Matera replaces Agustin Creevy who has been an absolute Trojan for the Pumas during their difficult first few seasons in the Rugby Championship, consistently one of their best players and a rallying point when it was all going pear-shaped. Creevy isn’t quite finished as a player yet, he hopes to make it through to Japan next year and at his best he is right up there with Malcolm Marx and others in the world rankings. Ledesma – another hooking great known for his longevity– is banking on a glorious swansong year from Creevy before he retires. Big boots to fill for Matera who seems to have been around forever but is still only 25. Approaching his pomp, Matera already has 55 caps, graduating via the Pampas team playing in South Africa and a short injuryplagued spell at Leicester where he didn’t set the world on fire although I do recall a MOM performance at Quins which hinted at his potential. Matera very much represents the young brigade, the star player of a talented generation, and on a personal level the next few weeks will be a baptism of fire as a captain if not a player. The Pumas side he inherits are still plagued by familiar problems. Their scrummage is a pale imitation of the mean machine that used to instil fear in opponents and their lineout is not as good as it should be. They also fade alarmingly in and out of matches. All this needs to be urgently addressed and Ireland first up at the Aviva will be some initiation ceremony for Matera. Not only are Ireland on fire and world ranked two, there is such a rivalry, some would say animosity, between the two nations that the match will be of World Cup intensity.
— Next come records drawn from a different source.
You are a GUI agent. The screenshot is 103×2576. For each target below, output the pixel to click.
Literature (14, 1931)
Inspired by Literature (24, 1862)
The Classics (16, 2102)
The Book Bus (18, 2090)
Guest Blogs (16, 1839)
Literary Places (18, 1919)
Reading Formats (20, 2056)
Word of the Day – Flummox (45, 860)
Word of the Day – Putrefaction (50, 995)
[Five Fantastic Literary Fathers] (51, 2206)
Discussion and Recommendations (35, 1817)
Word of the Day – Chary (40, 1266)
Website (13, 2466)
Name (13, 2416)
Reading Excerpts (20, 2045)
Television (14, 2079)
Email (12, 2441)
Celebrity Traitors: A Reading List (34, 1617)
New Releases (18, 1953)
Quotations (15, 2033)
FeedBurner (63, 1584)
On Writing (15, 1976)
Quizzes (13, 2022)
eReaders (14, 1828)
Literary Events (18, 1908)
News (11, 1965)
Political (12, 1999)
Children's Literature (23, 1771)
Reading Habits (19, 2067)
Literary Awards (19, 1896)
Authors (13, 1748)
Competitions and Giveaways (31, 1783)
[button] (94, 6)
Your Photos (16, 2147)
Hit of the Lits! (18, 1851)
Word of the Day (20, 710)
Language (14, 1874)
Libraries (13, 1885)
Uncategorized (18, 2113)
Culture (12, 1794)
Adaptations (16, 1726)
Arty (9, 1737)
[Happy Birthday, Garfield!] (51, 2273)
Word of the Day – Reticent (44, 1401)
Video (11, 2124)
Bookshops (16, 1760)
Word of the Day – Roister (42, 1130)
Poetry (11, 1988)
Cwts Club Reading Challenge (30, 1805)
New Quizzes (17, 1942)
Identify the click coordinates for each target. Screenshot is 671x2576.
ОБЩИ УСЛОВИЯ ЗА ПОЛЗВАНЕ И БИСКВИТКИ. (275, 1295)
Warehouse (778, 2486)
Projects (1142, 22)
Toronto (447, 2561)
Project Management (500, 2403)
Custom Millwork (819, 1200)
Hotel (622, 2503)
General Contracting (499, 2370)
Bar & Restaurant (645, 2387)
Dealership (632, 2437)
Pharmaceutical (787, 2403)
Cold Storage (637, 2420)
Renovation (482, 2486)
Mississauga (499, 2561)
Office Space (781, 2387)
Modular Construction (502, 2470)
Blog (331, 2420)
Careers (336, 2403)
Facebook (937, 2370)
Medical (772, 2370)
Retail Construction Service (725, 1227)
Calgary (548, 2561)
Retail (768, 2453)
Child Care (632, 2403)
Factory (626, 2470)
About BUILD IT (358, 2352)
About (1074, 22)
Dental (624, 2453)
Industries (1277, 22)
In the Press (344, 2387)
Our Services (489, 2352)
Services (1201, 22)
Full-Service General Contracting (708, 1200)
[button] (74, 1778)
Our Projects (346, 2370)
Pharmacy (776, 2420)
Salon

The warring parties have historically tended to bring the worst out of each other. Both sides have moved on and now regularly produce some of the most fluent and disciplined rugby you could hope to see, but some of their encounters from yesteryear were just plain brutal and even today there is always an edge.
The rivalry really kicked off at their World Cup quarter-final play-off in Lens in 1999 although their World Cup warm- up match less than two months earlier was unusually feisty for one of those normally tepid affairs.
That Pumas’ win in 1999 – the day the Buenos Aires Stock Exchange was temporarily suspended to allow brokers to watch the closing minutes – kick started the rise and rise of the Pumas and was the wake up call that eventually led to Irish rugby getting its act together.
Four years later in a torrid pool match at the Adelaide Oval – bodyline was child’s play in comparison – Ireland somehow squeezed home 16-15 in a filthy match which resulted in numerous citings and two lengthy suspensions for Mauricio Reggiardo and Roberto Grau for gouging. A ‘friendly’ 16-7 Ireland win at Lansdowne Road the previous autumn had been another X-rated affair as well.
So 1-1 heading to RWC2007 when Irish hopes were so high, but they were sent crashing at the Stade de France when Argentina comprehensively outplayed the Irish, Juan Martin Hernandez chipping in with three exquisite dropped goals as the Pumas won 30-15.
And at RWC2015 the Pumas were unstoppable against an injury-hit Irish side, pouring on the style as they raced to a remarkable 43-20 win at the Millennium Stadium.
All this rankles horribly with Ireland, an annoying scab to be picked with some regularity, and even with the All Blacks lying in wait just a week later the Irish will be full on.
Ledesma understands that and with France – another fixture that traditionally tends towards the explosive – and Scotland to follow his squad are about to get the most thorough of end of year health check. Painful but much needed.